Red laser beam light effect isolated on transparent background. Neon light ray. | Image Credit: © Likanaris - stock.adobe.com

Laser-induced breakdown spectroscopy (LIBS) is a popular technique for material analysis, consisting of a material surface being irradiated by a laser pulse, then becoming ionized so that the produced plasma emits radiation that is registered by a spectrometer.

This technique is used with different types of machines including tokamak reactors, which confine plasma using magnetic fields, allowing plasma to achieve conditions necessary for fusion (2). LIBS is actively tested on existing tokamaks, including those with lithium (Li)-covered surfaces, with different techniques used in analysis. One such technique is the Saha-Boltzmann equation, which can be used to determine both plasma parameters and the material composition. Applying this technique for interpreting LIBS data involves the assumption of local thermodynamic equilibrium (LTE) and plasma transparency for observed spectral lines.

The scientists created a hybrid model using different types of code, such as 3DLINE, to describe Li plasma formation, expansion, and radiation from a plasma plume. According to the scientists, “3DLINE uses more self-consistent model for liquid-plasma transition based on the equation of state produced by the code FEOS” (1). This led to the creation of a model with barely any free parameters, with an exception for laser pulse characteristics. To validate this approach, different LIBS experiments were performed with a large mass-monochromator device.

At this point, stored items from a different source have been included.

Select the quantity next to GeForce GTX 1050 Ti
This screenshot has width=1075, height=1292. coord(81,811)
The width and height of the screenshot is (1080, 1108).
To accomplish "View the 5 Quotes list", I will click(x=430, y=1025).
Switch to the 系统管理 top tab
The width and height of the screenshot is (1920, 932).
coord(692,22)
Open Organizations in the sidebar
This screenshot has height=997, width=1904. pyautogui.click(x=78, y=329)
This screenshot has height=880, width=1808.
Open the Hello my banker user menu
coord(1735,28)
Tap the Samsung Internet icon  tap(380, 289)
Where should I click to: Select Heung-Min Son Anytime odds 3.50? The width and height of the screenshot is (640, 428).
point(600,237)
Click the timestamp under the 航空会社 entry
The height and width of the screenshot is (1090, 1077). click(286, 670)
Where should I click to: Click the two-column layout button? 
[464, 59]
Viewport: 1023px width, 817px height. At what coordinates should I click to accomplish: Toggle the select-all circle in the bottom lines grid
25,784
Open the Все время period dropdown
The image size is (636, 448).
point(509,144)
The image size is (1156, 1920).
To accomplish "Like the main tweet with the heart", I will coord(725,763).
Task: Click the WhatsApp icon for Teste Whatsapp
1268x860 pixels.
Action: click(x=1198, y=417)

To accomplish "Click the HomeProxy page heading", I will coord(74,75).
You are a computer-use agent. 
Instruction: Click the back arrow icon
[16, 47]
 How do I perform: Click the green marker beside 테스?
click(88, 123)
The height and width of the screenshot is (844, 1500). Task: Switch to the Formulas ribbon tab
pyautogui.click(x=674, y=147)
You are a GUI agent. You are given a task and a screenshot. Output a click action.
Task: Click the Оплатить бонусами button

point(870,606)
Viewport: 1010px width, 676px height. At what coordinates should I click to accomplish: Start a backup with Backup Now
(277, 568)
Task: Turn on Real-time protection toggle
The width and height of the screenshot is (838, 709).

Calculations showed there can be easy means of violating transparency conditions for Li LIBS plasmas, which usually absorb up to 97% of 671 nm (Li I) of line radiation. As for other easily absorbed lines, such as 548 nm (Li II) and 610 nm (Li I) lines, remained less affected by radiation absorption. It was also noticed that sharper focusing of the laser beam onto the surface led to more transparent plasma. These findings, the scientists believe, can help future LIBS users when characterizing Li-coated surfaces.

References

(1) Krukovskiy, A. Y.; Novikov, V. G.; Tsygvintsev, I. P. 3DLINE code: numerical simulation of three-dimensional non-stationary radiation gas dynamical problems. https://keldysh.ru/papers/2013/prep2013_20.pdf (accessed 2023-11-29)

(2) Marenkov, E.D.; Tsygvintsev, I. P.; Kim, D. A.; Grushin, A. S.; Efimov, N. E.; Sinelnikov, D. N.; Gasparyan, Y. M. Dynamics of lithium plasma in laser-induced breakdown spectroscopy. Spectrochim. Acta Part B At. Spectrosc. 2023, 210, 106822. DOI: https://doi.org/10.1016/j.sab.2023.106822

(3) Office of Science. DOE Explains… Tokamaks. U.S. Department of Energy 2023. https://www.energy.gov/science/doe-explainstokamaks (accessed 2023-11-28)